* Begin Extract *

# Help with Gas lines....



## tyholmes (Jan 31, 2011)

Hey guys, just had a question about running gas lines in British Columbia. I'm from Alberta, (and yes I'm BC qualified) and normally I would run BI from the meter to the utility room and make a header with all the outlets I need and valves. Then I would run individual lines of Gastite from the header to all the appliances. Out here, there will be a propane tank outside the residence, and my boss (who's not a plumber) wants me to run a gas line for 2 BBQ, 1 Stove and 1 Fireplace. Now all these things are kind of far away from where the tank will be. Some people told me copper is the way to do it in BC, but I'm not sure. Its hard to find info on this. I'm sure its much the same as in Alberta, but I've not seen how they would normally do this in BC yet. If anyone from BC has any info, that would be great. I'm thinking of renting a threader and doing it all in BI, but I know I will have copper outside from the tank to inside. Also If you've got any tips on how to size regulators and how to properly install them. If I'm right, I need a Primary and Secondary regulator, correct? Or is the primary incorporated into the tank? I asked the gas inspector but he was pretty clueless about everything (figures.) Thanks for the help guys, I just don't have a whole pile of experience working with propane. (aside from repairs.) I mean, theory at school is one thing, but it would be nice to see how its done.


----------



## Mississippiplum (Sep 30, 2011)

I would have the propane company install the regulators when they deliver the tank. This would make it a lot easier on you. 

sent from the jobsite porta-potty


----------



## OldSchool (Jan 30, 2010)

* End Extract *

Given instruction 1: Copy everything in the gas line thread from "## Mississippiplum (Sep" down to "easier on you.", switching "propane company" to "gas supplier".
Given instruction 2: Pick up the forum thread on running propane gas lines where it stops and continue it.

* Begin Data segment *

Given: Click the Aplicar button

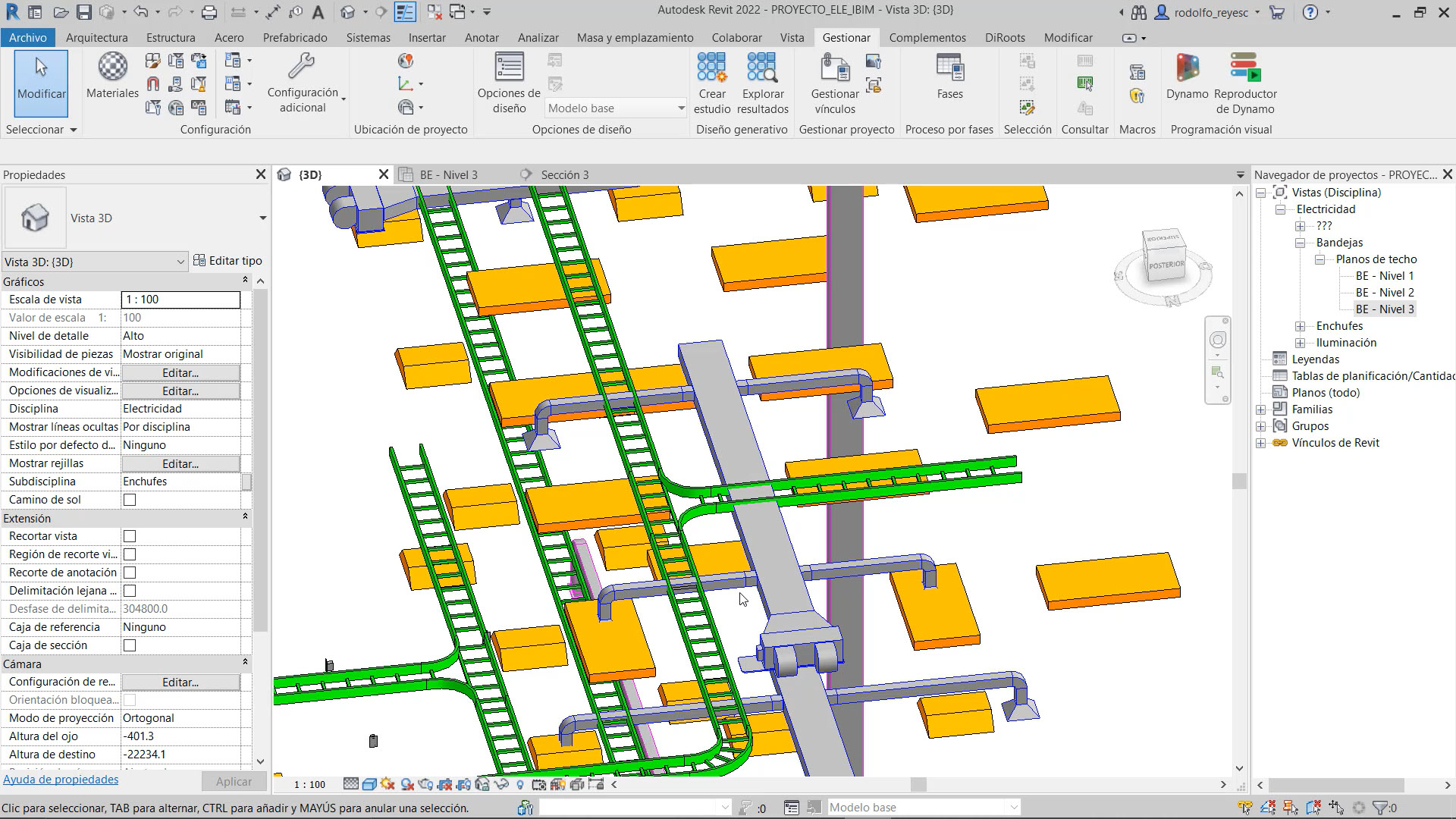Looking at the screenshot, I should 234,781.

* End Data segment *

Exercise result 1:
## Mississippiplum (Sep 30, 2011)

I would have the gas supplier install the regulators when they deliver the tank. This would make it a lot easier on you.

Exercise result 2:
We got two propane companies here

One supplies both regs and the other one doesn't

So the first stage reg(high pressure) is fitted on the tank..... From there soft copper is run to the second stage reg(low pressure) which is attached to the home at the location were you would enter the home with your gas line

From the second stage reg you can use black or gas tight.... Use pipe sizing chart from there to determine load and pipe size

Make sure the vent on the reg is piped down and high enough above the normal snow level in your area


----------



## ken53 (Mar 1, 2011)

*It's in the code book*

Everything you need is in the code, book size the lines as per the loads outlined in the charts. regulators are sized to total load delivered. if its to code it's right
P.S. make sure you get a permit.


----------



## Michaelcookplum (May 1, 2011)

Use copper to the outdoor fixtures. Csst cannot be buried


----------



## justin (May 14, 2010)

Michaelcookplum said:


> Use copper to the outdoor fixtures. Csst cannot be buried


Trac pipe makes direct burial csst with sleeve. Just saying


----------



## OldSchool (Jan 30, 2010)

Csst can also be buried if it in conduit


----------



## tyholmes (Jan 31, 2011)

Hey thanks guys, I think I've got it figured. I'm going to run BI for my main line, and branch off with gastite to all my appliances. Has anyone ever had any problems with running gastite in external walls? One time I got called on it, and the other times it was fine. Also I can't find anything in the code about CSST in external walls.


----------



## Piper34 (Oct 10, 2011)

Never had a problem with it however I typically refrain from outside walls with csst I prefer and 9 out of 10 times run black pipe in outside walls ,otherwise you can't strap pipe in wall need heavy conduit over pipe when penetrating plates. And I would definitely test after siding installed if its not already .bottom line I sleep better with blk. Pipe I exterior walls


----------



## vinpadalino (Aug 27, 2010)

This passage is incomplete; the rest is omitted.